- [Work request]:
If a line in the records below contains the word "공유하기", copy it.

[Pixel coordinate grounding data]
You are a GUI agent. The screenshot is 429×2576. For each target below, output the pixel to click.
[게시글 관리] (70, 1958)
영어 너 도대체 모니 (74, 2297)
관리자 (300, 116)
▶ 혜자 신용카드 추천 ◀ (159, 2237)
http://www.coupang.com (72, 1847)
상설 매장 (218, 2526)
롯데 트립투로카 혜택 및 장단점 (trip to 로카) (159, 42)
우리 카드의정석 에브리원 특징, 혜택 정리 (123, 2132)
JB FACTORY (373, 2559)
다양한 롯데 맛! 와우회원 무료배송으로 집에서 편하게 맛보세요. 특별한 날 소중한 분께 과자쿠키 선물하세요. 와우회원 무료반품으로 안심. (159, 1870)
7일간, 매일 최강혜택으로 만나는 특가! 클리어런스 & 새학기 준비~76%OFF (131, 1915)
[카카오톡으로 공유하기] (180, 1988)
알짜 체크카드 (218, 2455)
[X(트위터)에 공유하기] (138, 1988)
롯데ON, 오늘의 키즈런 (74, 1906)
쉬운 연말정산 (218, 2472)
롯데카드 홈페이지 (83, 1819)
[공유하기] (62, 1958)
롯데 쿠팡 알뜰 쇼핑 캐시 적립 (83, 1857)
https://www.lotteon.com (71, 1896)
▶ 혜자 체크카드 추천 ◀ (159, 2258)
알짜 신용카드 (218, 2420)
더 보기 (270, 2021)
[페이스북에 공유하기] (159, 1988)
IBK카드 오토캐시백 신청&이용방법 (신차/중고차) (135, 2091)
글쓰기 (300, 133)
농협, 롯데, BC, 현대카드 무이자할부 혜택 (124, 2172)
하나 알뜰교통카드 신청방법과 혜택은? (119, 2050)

- [Solution for this task]:
[카카오톡으로 공유하기] (180, 1988)
[X(트위터)에 공유하기] (138, 1988)
[공유하기] (62, 1958)
[페이스북에 공유하기] (159, 1988)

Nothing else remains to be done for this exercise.